Restrictions de libertés publiques  

A en croire Philippe Noudjènoumè, avec la nouvelle mouture de Constitution que propose le Chef de l’Etat, la création des partis politiques et l’exercice de leurs activités, ne sont plus libres. Pour lui, la nouvelle disposition proposée par l’article 5-nouveau et qui soumet l’existence d’un parti à son «organisation autour d’un projet de société propice au développement humain durable», pose un problème. Il croit savoir que les notions floues de «projet de société propice au développement humain durable», laisse le champ libre d’appréciation à l’exécutif, qui pourra, à sa seule discrétion, décider qu’un tel ou qu’un tel autre parti n’a pas de projet ; et par conséquent le dissoudre.

Le projet de révision introduit au Parlement, porte également atteinte au droit de grève. L’article 31-nouveau propose que le droit de grève ne doit pas porter atteinte à la liberté du travail, ni mettre en péril la sécurité de la Nation. Selon sa démonstration, le conférencier a voulu faire comprendre que tout responsable syndical conscient, connait le nécessaire arbitrage qui s’impose, entre, d’une part, la défense des intérêts des travailleurs dont la grève est l’expression, et, d’autre part, la nécessité du maintien de la continuité des services publics, nécessaire à la vie des citoyens. Et donc le fait de l’imposer comme condition de jouissance du droit de grève, est une façon de nier cette prérogative aux travailleurs.
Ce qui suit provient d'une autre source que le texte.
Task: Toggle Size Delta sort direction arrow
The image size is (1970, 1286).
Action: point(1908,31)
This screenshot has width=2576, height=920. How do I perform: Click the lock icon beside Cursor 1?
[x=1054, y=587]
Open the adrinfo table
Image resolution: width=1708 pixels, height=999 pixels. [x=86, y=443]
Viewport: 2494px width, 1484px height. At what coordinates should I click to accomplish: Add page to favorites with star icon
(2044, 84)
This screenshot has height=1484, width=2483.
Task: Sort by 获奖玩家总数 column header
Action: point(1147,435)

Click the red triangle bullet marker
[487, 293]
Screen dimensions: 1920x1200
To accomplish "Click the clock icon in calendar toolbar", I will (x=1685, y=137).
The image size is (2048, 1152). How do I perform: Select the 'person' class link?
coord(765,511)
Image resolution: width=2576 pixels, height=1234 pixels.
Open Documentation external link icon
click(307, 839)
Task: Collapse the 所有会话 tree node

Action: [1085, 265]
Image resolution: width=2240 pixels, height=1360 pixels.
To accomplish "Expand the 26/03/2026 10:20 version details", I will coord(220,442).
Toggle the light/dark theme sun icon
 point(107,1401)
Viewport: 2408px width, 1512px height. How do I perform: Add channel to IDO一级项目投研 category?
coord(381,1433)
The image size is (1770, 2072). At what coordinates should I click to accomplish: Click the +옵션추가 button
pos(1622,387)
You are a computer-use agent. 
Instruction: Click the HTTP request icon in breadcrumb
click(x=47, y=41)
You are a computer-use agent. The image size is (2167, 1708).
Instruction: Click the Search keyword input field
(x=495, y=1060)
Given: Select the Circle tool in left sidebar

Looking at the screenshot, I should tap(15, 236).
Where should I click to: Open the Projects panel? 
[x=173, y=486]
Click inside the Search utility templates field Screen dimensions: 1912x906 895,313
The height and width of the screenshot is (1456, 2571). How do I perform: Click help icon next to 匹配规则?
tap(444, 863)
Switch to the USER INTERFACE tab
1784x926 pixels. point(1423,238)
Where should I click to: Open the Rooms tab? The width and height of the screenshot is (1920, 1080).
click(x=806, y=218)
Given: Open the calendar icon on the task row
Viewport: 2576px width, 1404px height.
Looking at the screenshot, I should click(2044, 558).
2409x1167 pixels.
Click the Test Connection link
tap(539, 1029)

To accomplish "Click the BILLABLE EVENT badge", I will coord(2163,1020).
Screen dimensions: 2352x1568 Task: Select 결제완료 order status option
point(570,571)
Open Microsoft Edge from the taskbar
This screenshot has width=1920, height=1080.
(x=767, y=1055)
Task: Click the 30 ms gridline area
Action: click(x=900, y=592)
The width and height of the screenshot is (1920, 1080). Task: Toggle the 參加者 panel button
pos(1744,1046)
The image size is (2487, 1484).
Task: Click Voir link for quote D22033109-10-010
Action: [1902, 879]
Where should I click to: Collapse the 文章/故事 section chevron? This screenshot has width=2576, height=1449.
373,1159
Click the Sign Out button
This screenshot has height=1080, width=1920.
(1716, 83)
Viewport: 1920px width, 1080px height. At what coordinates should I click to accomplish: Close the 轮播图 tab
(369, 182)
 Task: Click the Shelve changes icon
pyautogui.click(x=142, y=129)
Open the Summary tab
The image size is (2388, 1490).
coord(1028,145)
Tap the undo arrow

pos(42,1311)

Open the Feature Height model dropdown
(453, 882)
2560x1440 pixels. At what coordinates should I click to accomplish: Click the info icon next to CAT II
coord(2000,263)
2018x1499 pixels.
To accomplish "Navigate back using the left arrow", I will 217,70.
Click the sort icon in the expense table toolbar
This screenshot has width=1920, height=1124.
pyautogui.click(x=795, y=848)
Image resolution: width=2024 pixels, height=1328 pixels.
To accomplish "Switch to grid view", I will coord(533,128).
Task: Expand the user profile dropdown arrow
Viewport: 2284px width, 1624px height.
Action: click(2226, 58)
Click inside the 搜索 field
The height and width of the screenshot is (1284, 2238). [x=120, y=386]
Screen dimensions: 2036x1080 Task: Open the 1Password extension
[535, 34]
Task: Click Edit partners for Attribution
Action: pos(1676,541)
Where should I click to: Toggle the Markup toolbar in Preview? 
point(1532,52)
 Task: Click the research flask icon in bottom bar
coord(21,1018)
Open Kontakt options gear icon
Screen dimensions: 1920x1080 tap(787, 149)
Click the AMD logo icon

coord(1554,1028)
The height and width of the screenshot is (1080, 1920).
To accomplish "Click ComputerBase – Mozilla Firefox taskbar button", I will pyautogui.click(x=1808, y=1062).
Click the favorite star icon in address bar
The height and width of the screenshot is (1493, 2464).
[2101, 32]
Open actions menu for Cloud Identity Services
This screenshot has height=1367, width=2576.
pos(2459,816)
L’imprescriptibilité des crimes économiques en question

D’après l’homme de Droit, il n’est pas nécessaire de réviser la Constitution, pour réellement lutter contre la corruption. Il a démontré que la Constitution du 11 décembre 1990, elle-même, en son article 37, a déjà prévu que : «les bien publics sont sacrés et inviolables. Tout citoyen béninois doit les respecter, scrupuleusement, et les protéger. Tout acte de sabotage, de vandalisme, de corruption, de détournement, de dilapidation, ou d’enrichissement illicite est réprimé dans les conditions prévues par la Loi». En plus de cette disposition constitutionnelle, l’universitaire évoque l’article 21 de la Loi portant lutte contre la corruption au Bénin. Une loi qui, en son dernier alinéa dispose que : «les crimes (en matière économique) sont imprescriptibles».

Cette révision que propose le Président de la République affaiblit certaines institutions aux profits d’autres. C’est le cas, d’après Philippe Noudjènoumè, de la Cour Suprême et du Pouvoir judiciaire en général, qui seront mis sous tutelle de la Cour Constitutionnelle. Sans compter la création d’une Cour des Comptes qui sera dépendante de l’Exécutif. Pendant ce temps, le constitutionnaliste regrette que le Chef de l’Etat n’ait rien fait dans son nouveau texte, pour renforcer  les actions de la Haute Cour de Justice. Une institution faible et inoffensive depuis sa création.